_What the exercise asks_. Give back a single figure: the number of lines in the entries below that contain "agent".

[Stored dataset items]
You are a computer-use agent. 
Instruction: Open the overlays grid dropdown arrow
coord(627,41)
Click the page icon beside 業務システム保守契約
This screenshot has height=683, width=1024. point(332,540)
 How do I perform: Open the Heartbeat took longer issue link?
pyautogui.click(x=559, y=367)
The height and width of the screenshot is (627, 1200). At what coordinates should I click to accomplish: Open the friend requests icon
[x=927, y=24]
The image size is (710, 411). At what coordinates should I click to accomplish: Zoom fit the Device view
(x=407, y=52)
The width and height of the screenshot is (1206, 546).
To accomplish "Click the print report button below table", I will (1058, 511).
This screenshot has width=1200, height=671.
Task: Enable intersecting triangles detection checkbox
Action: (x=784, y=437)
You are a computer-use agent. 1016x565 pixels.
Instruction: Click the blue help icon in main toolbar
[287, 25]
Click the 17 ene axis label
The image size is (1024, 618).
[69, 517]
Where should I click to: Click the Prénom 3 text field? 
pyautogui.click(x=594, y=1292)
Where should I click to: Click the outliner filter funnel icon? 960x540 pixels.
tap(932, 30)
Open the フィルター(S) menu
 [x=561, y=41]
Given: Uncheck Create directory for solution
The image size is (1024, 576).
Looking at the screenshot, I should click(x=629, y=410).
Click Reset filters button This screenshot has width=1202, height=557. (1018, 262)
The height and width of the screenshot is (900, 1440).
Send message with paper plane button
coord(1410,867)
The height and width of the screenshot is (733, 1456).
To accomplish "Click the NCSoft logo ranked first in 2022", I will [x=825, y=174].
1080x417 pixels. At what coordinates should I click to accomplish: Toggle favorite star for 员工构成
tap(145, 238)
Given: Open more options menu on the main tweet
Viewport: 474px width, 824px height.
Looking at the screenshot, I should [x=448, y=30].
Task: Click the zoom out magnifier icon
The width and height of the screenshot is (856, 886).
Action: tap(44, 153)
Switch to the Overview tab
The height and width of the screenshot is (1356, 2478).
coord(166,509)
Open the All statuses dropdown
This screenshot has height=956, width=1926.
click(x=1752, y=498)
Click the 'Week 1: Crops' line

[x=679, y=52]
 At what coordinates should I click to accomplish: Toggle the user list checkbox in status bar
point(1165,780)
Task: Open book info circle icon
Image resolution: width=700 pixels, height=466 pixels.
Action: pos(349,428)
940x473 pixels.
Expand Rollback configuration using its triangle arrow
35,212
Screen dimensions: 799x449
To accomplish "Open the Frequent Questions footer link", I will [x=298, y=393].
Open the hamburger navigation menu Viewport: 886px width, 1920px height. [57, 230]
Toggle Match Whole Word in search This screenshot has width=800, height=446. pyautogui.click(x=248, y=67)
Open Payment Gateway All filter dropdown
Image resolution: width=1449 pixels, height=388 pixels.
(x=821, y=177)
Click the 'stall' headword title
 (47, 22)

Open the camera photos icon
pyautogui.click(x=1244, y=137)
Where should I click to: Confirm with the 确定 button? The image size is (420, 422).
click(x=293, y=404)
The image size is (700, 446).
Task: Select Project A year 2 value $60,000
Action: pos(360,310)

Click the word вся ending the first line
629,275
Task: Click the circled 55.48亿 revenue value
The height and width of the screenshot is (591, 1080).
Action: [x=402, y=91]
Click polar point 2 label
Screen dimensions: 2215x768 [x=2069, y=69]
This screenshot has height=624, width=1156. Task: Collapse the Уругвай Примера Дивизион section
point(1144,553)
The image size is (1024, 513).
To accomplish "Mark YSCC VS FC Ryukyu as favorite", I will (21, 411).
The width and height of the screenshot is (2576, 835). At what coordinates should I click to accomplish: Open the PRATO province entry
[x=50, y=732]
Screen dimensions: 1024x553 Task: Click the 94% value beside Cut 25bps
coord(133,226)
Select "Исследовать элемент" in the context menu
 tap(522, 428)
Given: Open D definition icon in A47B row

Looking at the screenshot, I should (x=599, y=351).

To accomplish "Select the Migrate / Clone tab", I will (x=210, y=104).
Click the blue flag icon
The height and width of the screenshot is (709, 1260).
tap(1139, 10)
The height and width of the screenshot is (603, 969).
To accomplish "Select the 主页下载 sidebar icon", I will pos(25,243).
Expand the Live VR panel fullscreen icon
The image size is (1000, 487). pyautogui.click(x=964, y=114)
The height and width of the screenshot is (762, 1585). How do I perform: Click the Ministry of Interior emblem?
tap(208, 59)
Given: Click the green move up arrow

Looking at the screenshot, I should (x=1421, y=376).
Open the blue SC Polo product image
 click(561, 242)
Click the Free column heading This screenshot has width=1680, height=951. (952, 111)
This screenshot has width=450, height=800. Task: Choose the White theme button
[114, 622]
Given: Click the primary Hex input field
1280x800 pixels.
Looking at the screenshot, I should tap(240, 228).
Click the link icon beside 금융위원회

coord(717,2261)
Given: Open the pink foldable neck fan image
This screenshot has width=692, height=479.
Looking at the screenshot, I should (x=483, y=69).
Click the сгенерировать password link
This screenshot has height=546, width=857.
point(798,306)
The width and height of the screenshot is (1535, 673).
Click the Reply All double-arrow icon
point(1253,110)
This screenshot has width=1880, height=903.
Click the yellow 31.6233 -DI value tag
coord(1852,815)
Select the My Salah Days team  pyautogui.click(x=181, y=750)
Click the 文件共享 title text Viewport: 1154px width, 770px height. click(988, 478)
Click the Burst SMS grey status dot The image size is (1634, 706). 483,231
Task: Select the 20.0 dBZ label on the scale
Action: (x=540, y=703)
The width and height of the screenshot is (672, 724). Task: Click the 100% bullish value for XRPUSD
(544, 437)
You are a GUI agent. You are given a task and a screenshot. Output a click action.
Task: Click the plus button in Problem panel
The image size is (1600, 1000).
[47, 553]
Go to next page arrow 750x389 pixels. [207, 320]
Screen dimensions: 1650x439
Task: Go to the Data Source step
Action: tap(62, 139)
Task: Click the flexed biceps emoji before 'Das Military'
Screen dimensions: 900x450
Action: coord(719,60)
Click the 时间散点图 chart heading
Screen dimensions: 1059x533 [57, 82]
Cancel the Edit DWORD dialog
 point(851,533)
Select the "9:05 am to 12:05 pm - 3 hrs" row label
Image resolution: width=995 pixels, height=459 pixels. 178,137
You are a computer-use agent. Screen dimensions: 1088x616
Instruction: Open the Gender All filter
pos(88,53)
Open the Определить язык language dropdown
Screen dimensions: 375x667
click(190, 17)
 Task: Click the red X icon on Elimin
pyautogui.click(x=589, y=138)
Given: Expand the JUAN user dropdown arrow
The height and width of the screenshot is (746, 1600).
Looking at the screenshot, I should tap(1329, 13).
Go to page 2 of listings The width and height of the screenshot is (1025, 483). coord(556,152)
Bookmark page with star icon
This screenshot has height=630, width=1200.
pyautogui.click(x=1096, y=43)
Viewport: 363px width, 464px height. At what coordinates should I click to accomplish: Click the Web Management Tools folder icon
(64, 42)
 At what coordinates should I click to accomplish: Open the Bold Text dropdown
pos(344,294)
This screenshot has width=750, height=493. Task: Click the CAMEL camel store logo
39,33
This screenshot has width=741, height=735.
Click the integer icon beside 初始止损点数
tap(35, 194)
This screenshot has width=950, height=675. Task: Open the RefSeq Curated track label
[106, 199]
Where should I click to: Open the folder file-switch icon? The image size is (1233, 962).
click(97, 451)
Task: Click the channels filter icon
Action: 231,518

_Result of this exercise_. 4